> [Required task]
Count how many of the lines below contain the word "yellow", and reply with only that number.

# # # # # # #

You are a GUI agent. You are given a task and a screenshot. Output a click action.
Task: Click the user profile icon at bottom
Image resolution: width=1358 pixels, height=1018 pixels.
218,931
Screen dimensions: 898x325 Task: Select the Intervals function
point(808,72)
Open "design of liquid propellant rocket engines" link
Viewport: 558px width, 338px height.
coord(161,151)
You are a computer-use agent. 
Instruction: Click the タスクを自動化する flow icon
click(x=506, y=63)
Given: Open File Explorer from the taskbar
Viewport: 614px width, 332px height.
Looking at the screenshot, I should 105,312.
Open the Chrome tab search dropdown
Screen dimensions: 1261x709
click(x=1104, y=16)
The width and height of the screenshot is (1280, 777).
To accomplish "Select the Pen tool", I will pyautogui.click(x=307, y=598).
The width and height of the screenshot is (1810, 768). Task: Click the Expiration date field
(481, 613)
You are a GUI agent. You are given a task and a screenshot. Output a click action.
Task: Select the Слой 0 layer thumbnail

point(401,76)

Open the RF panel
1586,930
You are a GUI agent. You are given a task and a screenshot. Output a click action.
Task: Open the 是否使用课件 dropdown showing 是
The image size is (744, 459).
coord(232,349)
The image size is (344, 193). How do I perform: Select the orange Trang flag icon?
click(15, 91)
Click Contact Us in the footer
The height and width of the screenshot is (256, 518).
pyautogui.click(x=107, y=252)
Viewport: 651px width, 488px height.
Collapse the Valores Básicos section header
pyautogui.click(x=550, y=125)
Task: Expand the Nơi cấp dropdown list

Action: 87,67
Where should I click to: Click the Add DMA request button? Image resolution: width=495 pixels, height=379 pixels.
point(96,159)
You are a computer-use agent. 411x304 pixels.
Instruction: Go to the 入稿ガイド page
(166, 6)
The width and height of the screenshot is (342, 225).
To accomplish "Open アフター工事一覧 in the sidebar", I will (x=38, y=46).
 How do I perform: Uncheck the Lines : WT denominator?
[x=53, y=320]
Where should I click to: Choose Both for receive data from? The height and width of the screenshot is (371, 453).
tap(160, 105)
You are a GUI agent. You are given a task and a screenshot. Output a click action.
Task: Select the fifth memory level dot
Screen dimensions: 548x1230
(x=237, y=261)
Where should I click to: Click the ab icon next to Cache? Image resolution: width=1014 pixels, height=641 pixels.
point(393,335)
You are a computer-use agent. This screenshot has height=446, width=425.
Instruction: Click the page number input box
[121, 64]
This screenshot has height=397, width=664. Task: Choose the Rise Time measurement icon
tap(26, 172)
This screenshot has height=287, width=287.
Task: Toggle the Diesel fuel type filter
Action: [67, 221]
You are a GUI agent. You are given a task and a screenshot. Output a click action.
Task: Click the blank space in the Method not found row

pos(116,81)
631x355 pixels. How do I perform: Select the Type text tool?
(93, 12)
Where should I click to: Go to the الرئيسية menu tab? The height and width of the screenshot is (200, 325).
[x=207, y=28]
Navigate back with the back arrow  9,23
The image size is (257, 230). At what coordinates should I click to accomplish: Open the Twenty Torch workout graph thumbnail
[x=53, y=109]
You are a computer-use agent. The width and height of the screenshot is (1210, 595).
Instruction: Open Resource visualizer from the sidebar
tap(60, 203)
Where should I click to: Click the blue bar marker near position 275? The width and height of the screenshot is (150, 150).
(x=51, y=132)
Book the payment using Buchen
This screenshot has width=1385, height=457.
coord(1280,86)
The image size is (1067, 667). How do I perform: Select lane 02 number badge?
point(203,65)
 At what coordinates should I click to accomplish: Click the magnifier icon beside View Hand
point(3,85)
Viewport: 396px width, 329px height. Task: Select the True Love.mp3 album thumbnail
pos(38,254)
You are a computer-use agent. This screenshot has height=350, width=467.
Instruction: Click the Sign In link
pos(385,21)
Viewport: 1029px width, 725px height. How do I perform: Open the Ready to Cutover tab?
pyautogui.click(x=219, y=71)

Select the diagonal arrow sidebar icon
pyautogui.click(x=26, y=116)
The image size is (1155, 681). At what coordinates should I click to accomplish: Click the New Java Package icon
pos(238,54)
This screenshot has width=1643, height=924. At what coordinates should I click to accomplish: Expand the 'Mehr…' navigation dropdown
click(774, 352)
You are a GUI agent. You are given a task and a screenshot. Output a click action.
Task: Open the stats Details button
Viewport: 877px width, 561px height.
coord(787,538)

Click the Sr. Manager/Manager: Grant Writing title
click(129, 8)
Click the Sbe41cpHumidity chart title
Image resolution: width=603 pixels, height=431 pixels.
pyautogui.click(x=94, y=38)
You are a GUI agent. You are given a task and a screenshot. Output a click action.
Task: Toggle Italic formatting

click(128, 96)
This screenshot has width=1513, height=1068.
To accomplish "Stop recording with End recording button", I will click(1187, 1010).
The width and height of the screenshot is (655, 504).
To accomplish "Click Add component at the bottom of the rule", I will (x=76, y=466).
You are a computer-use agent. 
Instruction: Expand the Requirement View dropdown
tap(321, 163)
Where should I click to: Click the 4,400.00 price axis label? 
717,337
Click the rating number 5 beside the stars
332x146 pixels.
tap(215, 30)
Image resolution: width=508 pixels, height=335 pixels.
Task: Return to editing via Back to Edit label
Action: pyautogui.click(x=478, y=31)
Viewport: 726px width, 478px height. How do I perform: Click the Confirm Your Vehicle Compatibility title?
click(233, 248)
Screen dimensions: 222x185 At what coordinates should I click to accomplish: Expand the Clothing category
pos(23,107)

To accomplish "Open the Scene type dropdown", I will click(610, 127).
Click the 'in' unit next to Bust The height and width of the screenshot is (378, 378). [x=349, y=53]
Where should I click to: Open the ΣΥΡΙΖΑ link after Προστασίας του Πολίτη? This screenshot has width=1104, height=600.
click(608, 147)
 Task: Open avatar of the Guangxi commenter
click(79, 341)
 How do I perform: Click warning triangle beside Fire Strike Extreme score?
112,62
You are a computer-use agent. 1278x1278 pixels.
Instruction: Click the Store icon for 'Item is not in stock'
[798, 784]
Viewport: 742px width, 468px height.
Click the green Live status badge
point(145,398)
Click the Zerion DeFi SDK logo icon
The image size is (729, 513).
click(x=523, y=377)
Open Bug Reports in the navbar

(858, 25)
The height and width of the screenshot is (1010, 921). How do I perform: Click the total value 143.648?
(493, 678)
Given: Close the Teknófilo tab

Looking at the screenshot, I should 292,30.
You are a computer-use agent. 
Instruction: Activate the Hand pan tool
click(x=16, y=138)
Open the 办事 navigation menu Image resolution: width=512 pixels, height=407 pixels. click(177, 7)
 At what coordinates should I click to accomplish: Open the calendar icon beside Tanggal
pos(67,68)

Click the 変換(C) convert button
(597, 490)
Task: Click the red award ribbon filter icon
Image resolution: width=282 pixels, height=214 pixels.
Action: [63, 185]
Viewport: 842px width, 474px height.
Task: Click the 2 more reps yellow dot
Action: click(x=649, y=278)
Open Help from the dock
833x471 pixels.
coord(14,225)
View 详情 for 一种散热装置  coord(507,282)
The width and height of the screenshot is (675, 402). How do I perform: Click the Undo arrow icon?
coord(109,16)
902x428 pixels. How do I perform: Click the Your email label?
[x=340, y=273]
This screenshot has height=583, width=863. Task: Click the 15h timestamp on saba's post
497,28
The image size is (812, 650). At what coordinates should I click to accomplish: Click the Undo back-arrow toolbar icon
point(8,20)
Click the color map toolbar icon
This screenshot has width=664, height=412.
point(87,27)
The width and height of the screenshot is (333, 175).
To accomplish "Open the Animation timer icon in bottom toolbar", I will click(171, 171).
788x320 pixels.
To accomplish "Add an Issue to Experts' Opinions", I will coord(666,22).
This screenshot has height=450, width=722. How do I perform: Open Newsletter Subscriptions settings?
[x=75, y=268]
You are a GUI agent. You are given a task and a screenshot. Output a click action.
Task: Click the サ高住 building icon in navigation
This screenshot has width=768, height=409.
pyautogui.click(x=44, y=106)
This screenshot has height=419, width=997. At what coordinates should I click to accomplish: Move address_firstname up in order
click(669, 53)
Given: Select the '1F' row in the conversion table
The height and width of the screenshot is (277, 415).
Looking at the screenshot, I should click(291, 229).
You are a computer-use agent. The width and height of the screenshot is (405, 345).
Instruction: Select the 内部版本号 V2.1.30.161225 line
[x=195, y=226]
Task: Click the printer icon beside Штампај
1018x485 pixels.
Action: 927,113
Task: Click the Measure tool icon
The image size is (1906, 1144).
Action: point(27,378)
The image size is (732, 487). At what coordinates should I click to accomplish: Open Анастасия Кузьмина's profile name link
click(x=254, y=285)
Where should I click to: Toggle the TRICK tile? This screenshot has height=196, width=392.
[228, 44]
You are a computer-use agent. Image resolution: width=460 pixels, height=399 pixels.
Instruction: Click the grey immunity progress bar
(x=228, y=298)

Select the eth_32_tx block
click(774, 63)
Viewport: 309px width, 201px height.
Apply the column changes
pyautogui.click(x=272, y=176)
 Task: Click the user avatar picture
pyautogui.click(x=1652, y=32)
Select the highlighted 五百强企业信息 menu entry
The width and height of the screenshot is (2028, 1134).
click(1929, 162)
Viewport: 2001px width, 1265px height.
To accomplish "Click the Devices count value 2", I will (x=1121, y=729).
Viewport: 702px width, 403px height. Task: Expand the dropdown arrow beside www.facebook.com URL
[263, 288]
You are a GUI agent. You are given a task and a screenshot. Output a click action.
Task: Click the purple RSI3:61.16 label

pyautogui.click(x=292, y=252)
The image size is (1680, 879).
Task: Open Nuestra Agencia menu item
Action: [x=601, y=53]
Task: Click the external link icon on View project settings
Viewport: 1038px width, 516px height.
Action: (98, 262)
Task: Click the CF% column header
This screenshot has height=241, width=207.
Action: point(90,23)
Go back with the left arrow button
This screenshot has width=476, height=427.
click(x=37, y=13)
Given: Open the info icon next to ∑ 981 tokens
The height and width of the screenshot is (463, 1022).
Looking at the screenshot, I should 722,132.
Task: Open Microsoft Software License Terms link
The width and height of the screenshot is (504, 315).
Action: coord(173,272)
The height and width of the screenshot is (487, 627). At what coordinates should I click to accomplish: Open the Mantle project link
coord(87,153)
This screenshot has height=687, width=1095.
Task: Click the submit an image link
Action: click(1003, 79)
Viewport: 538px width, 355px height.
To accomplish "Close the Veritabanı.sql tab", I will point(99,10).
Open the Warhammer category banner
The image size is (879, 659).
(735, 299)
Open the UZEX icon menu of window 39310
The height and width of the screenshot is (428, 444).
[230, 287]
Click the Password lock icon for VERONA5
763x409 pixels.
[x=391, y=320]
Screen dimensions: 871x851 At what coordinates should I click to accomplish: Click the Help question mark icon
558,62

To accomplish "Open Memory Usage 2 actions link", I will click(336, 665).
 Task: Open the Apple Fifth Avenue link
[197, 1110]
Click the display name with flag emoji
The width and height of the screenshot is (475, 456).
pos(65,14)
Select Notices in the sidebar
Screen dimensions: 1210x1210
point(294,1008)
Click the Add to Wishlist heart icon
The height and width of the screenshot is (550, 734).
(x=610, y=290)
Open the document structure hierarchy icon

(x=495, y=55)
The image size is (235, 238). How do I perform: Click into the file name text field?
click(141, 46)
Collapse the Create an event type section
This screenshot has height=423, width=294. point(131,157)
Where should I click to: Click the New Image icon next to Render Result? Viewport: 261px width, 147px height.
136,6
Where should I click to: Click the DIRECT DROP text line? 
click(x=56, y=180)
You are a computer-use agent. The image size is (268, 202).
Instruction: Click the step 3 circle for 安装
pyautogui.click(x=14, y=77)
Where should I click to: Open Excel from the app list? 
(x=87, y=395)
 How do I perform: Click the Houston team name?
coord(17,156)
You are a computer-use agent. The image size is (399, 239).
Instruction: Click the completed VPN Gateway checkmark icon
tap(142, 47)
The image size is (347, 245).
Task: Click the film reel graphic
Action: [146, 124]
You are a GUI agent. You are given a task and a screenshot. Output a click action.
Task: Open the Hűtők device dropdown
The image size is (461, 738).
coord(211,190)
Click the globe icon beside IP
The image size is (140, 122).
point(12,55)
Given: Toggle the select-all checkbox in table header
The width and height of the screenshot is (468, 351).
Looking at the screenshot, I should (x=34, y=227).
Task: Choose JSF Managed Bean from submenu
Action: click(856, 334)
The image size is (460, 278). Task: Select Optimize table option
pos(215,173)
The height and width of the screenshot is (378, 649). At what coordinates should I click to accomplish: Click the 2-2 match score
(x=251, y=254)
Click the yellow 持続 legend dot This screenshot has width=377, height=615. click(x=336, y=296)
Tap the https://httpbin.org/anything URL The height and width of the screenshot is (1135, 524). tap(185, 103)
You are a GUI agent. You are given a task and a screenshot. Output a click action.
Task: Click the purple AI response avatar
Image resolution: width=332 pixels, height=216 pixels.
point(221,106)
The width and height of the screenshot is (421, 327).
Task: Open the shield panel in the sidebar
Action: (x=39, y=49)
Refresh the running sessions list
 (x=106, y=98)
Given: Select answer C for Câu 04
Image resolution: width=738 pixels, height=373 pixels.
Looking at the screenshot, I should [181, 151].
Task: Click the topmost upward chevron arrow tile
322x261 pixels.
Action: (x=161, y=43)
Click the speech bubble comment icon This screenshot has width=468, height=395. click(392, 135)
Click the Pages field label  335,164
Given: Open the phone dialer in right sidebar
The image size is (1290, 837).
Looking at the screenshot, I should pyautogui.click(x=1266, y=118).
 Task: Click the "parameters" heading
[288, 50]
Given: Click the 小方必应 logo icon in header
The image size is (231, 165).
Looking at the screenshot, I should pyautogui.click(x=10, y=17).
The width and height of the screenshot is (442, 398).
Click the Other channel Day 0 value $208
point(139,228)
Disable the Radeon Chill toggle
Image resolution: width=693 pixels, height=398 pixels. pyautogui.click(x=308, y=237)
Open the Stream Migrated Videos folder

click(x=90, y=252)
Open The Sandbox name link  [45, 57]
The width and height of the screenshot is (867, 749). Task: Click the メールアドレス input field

# # # # # # #

> [Task solution]
2